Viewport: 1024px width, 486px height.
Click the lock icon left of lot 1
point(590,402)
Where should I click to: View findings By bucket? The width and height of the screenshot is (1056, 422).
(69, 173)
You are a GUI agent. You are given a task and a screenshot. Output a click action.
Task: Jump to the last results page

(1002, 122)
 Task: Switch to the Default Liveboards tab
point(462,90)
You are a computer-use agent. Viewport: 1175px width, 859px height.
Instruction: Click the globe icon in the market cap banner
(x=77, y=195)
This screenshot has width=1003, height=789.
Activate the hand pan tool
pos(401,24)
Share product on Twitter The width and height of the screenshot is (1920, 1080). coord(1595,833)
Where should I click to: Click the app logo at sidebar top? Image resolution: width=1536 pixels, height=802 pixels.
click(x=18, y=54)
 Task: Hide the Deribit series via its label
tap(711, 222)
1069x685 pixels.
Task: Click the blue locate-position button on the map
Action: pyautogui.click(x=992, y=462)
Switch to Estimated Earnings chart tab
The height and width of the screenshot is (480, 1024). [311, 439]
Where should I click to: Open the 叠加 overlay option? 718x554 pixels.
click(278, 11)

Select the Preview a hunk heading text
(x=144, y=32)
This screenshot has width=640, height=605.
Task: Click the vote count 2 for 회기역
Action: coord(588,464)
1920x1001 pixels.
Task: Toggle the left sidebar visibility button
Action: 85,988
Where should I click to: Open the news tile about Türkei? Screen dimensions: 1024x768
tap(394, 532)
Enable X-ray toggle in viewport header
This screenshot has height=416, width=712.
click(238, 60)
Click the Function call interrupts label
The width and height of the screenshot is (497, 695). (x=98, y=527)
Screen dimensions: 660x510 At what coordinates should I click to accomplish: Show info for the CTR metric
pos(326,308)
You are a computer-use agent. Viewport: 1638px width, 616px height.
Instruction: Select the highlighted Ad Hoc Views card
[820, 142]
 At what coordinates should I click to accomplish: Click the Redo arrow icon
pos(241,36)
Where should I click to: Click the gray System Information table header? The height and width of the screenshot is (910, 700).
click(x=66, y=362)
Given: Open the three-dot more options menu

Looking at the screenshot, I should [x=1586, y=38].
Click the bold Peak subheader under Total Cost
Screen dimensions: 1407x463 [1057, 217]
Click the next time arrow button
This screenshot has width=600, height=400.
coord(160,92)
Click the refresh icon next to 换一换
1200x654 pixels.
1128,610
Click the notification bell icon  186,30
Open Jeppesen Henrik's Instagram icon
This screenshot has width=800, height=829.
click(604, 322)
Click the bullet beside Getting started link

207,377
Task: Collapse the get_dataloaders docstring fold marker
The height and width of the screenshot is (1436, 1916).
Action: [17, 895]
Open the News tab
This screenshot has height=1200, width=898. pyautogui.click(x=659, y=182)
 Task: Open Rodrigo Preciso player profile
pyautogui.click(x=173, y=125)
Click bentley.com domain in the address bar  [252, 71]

--*--

- WHAT IS EXPECTED:
Return every line holding the word "computer" from the records.

- OUTPUT FOR THIS TASK:
You are a computer-use agent. Viewport: 1175px width, 859px height.
You are a computer-use agent. Viewport: 1638px width, 616px height.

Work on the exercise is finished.